Optimization of production of extracellular amylases by Aspergillus niger by solid state fermentation of microbial digestion of ground nut shell substrate

Abstract

Amylase has found its applications in a range of industries including food, brewing, distilling, textile, paper and pharmaceuticals and in the bioconversion of solid waste. Amylase has been reported to be produced by plants, animals and microorganisms, although microbial amylase production has been reported to be the most effective. In the current work, amylase was produced by Aspergillus niger under solid state fermentation using ground nut shell as the carbon source. Initially, conditions were optimized to improve the microbial digestion of ground nut shell. For that, digestion was carried out using a mixed culture of Saccharomyces cerevisae and Peniciliiunm sp., with and without a mineral salt solution, varying pH (4 to 7), the incubation period (1-7 days), amount of carbon source (2.00 to 6.00g), moisture content (10.00 to 30.00mL), with surfactants (between 20 and 80) and addition of nitrogen sources [(NH4)2SO4, NH4NO3, NH4Cl, NaNO3 and (NH4)3PO4]. Results revealed that maximum digestion can be achieved with optimized conditions, on the 4th day of incubation in 4.00 mL of mineral salt solution (pH 5) with 4.00 g of carbon source, between 80 (0.05%) and NH4NO3 (0.50 g).
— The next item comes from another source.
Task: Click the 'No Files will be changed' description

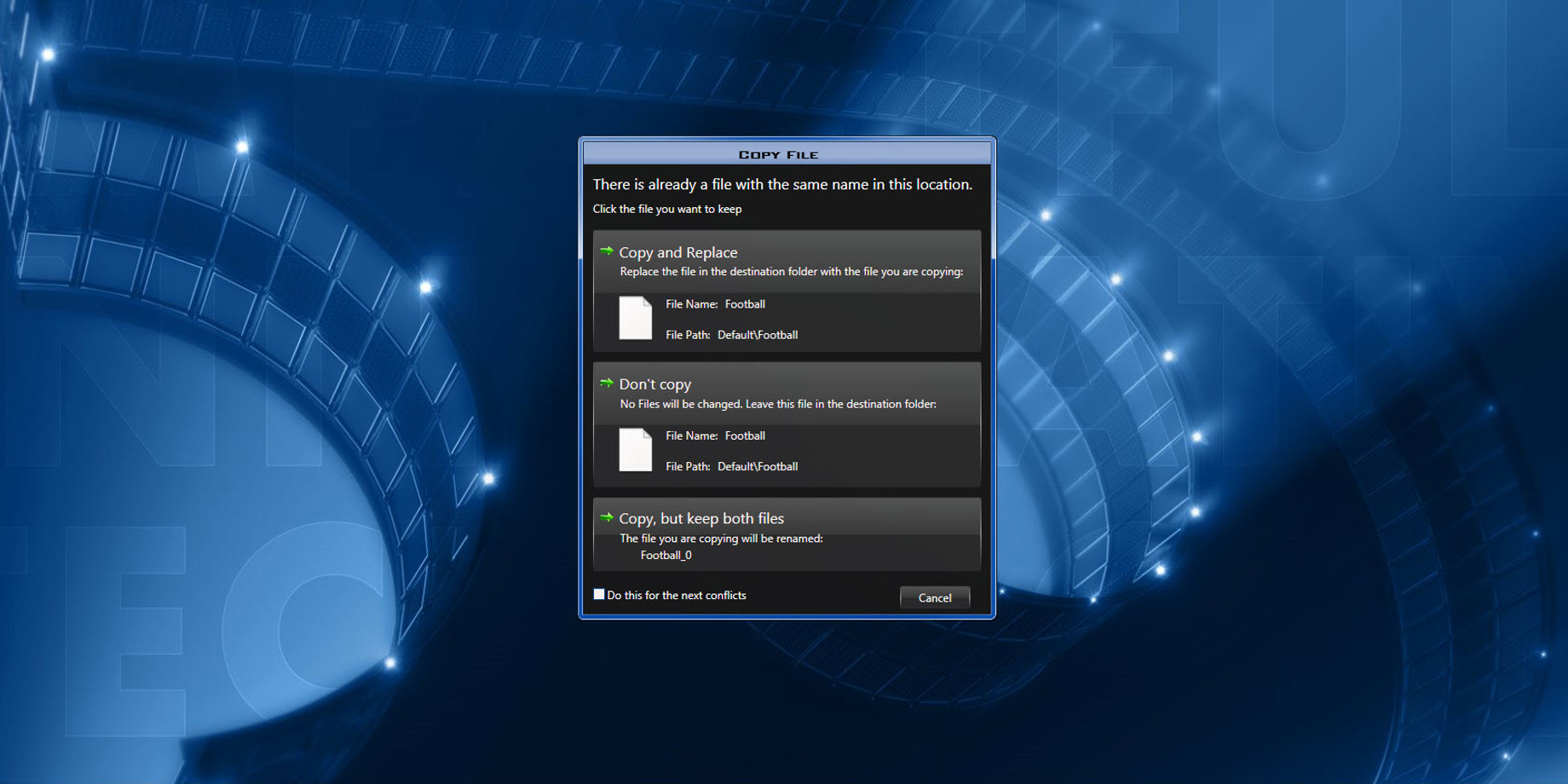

The digestion of ground nut shells was more effective in optimized conditions as there was significant growth of S. cerevisae and Peniciliiunm sp. Minerals that are required for microbial growth was provided by mineral salt solution. Surfactants increase the secretion of the enzymes by increasing the cell membrane permeability. As Penicillium sp. grows at pH 3 - 4.5 and S. cerevisiae, an acidophilic organism, grows better under acidic conditions (pH 4 to 6), the medium pH was in between pH 4 to 7. Digestion of ground nut shells was measured using DNS assay. After digesting the ground nut shells by S. cerevisae and Peniciliiunm sp. under optimized conditions the samples were inoculated with A. niger in the presence of organic N sources (peptone, glycine, urea and yeast extract). Statistical analysis was done by calculating mean enzyme activity. The maximum enzyme activity was obtained on the 5th day with yeast extract (0.50 g). The average enzyme activity was 31.35 U/mL, obtained on the 5th day with yeast extract (0.50 g). The enzyme activity was measured using amylase assay. There is a good potential of producing amylase by A. niger under solid state fermentation using ground nut shell as the substrate after digesting with S. cerevisiae and Penicillium sp.